Elucidating dietary fructose and alcohol interactions during liver cancer development

Project Summary/Abstract Hepatocellular carcinoma (HCC) has been alarmingly increased, in part due to rapid increases in fatty liver disease. Owing to the lack of early diagnostic markers, HCC's 5-year survival is only 10%. Alcoholism is a well-known HCC risk factor, but the mechanism of how alcohol induces HCC is still

unclear. Another HCC risk factor is consumption of dietary fructose, especially in liquid form (soft drinks), which has increased 100-fold over the past two centuries. Based on our preliminary data, we hypothesize that fructose alters hepatic alcohol metabolism via induction of acetyl-CoA synthetase 2

(ACSS2), which enhances the hepatic usage of alcohol carbons to generate carcinogenic metabolites and thereby creates a pro-tumorigenic environment. When alcohol reaches the liver, it is converted to acetate and mostly released into circulation. However, when ACSS2 is activated, flux is shifted from

acetate release to acetate catabolism, resulting in excessive production of acetyl-CoA, a high-energy- charged, reactive metabolite. This alteration can initiate and support HCC in many ways, including carcinogenic metabolite production. Indeed, ACSS overexpression and increased acetate usage are commonly observed in cancers including HCC. We recently found that mice exposed to fructose

showed strongly induced hepatic ACSS2 activity and acetate usage. Thus, fructose drinking will shift the metabolic fate of alcohol from release as acetate to usage of acetate within the liver. Fructose drinking also induces gut leakiness and alters microbiota metabolism. The resulting toxic microbiota

metabolites cause chronic hepatic inflammation, which is a pro-tumorigenic microenvironment.

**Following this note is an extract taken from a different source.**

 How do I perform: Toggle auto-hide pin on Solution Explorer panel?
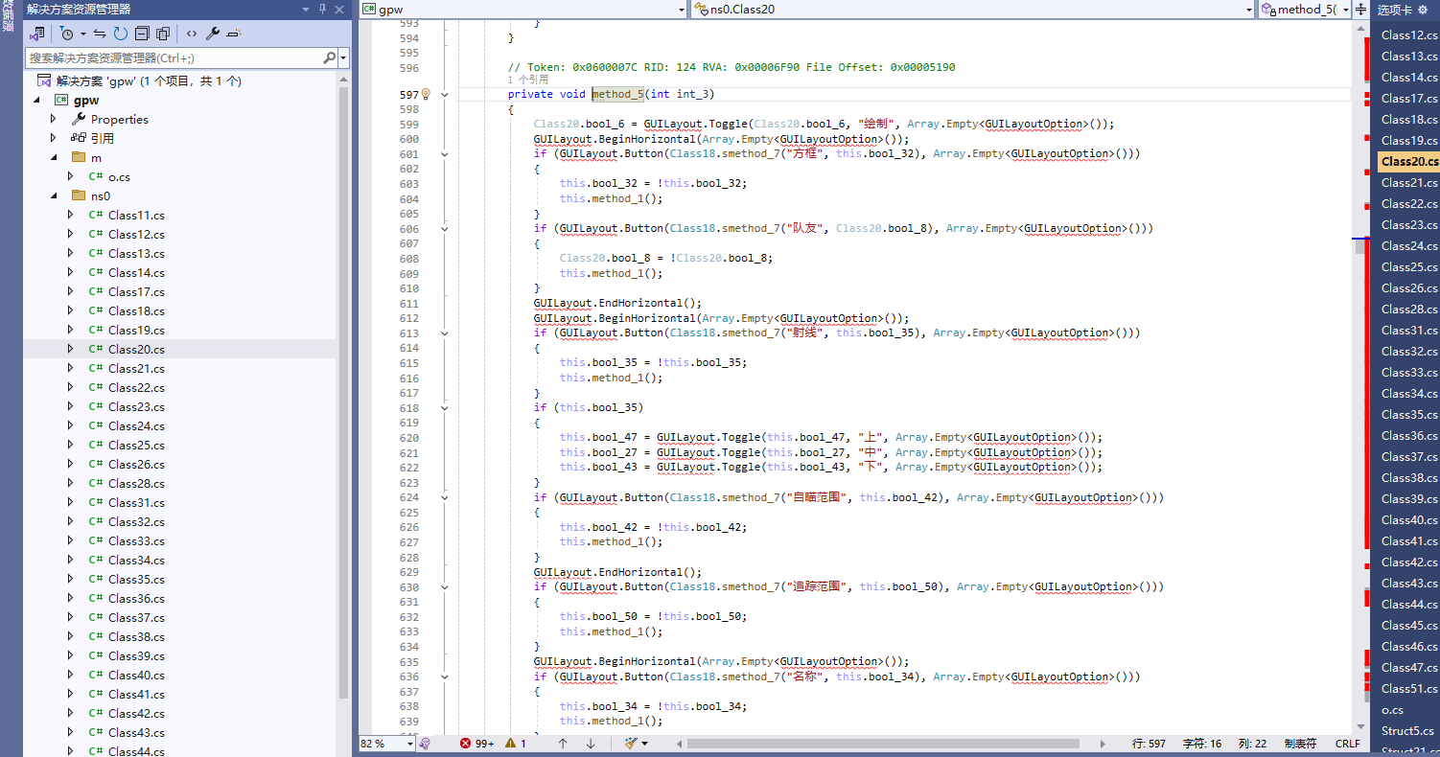click(x=322, y=10)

We will test these hypotheses by systematically defining the impact of fructose-elicited ACSS2 induction and microbiota changes on liver alcohol metabolic flux. In Aim 1, we will determine whether and how fructose and alcohol synergistically increase HCC risk. Using in vivo stable isotope tracing of 13C-

ethanol and hepatic-portal comparative metabolomics in mice, we will quantitatively define progressive changes of hepatic alcohol metabolism during HCC initiation and progression. This will build a comprehensive catalog of HCC-associated, alcohol-derived metabolites. We will then choose the top candidate metabolites and test whether these metabolites can trigger HCC. In Aim 2, we will test our

hypothesis that fructose-induced hepatic ACSS2 activity and/or colonic microbiota changes enhance carcinogenic metabolite production in the liver, thereby triggering HCC. To this end, we will use our newly generated liver-specific ACSS2 knockdown mice and antibiotics treatment. These studies will provide molecular evidence for a clinically relevant question about how the two best-known dietary risk

factors, alcohol and fructose, synergistically initiate and advance HCC. Our study's success will have direct impacts on public dietary guidelines and provide mechanistic insights into alcohol-induced HCC.